Sunday, August 14, 2011

Mucho Reviews

We finally got internet access back late on Saturday so I’m trying to catch up on blogging. I won’t be able to get to every post I’ve missed but will get back to regular visiting tomorrow. Today’s post is going to be reviews of books I’ve read lately.

Mark C. Durfee: scent of the garden within
A jam packed collection of poetry, with nearly every inch filled with Mark Durfee's sometimes loving, sometimes bitter, but always accurate words about today's world. This is the third in a trilogy of poetical works, and is the largest in scale. Mark is one of our blogging buddies, of course. For more information, or to order a copy of this book, see Mark’s blog.

Gerald So: We Might Have: Poems
This is a collection of contemporary poems that I read for Kindle ebook. I'm not sure if it's available in other formats. I didn't intend to read this one so quickly. I just got it yesterday. But I read the first few while taking a break from TV and found them addictive. Most are short and pithy. But there's clearly a sound talent behind the words and a lot of feeling in them. I'm 52 now and these poems probably apply most strongly to younger individuals, in their teens and 20s perhaps, but I could easily put myself back in those days and recall when I felt just like this. Good stuff. Gerald blogs here.

Kevin David Anderson and Sam Stall: Night of the Living Trekkies
Since this is somewhat of a "gimmick" book, I was afraid it would be awful. But I love Star Trek so I decided to give it a try. It was actually very well done and I enjoyed it very much. I'm very pleased to have been wrong about it.

The key to this kind of thing is good writing and this certainly qualifies. And clearly the authors knew their subjects, both Star Trek and Zombies, and Star Wars to boot. Lots of nice touches, like using episode titles for the chapter titles, and having the dialogue at places reflect the shows.

Kudos to the authors.

Robert B. Parker: Resolution
I didn't think it was quite as good as Appaloosa or Brimstone but it was enjoyable and I feel comfortable giving it four stars.

Christopher Rowley: Heavy Metal Pulp: Pleasure Model: Netherworld #1
I reviewed this on Goodreads and gave it 2 stars and just said I didn’t much care for it. I’ll say a little more here. First the positives. It was a very quick and easy read. It’s heavily illustrated and the illustrations are pretty good. It was well edited and the writing was certainly professional. However, I personally found it fairly full of clichés. I also think the book didn’t quite know what it wanted to be. It sort of acted like it wanted to be an SF, hardcore porn version of a noir detective novel, but the sex was very limited. The SF aspects were not explained well enough for us to clearly see the world in which the story was set. And the noir detective part was certainly rather standard. There was a lot of graphic language but the story itself seemed fairly tame. It also didn’t really have a clear cut ending to the immediate story line, and I tend to dislike that. Even a series book should have a clear cut ending, I think.


Deka Black said...

Poetry is something i read... well, almost never. reasons' Maybe the way poetry was teached to me in the school. Alawys the same authors, year after year.

◆ **Data shown**
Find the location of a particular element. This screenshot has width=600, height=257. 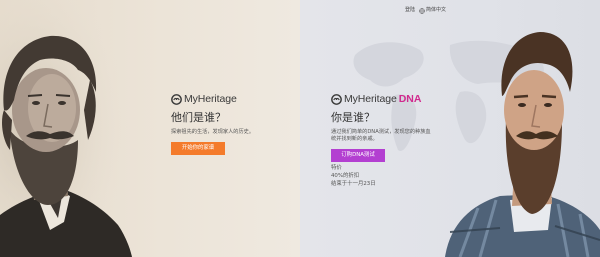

◆ **Your goal**
In the book review post, reproduce verbatim the passage that starts with the words "We finally got" and ends with "I’ve read lately.".

◆ **Reply**
We finally got internet access back late on Saturday so I’m trying to catch up on blogging. I won’t be able to get to every post I’ve missed but will get back to regular visiting tomorrow. Today’s post is going to be reviews of books I’ve read lately.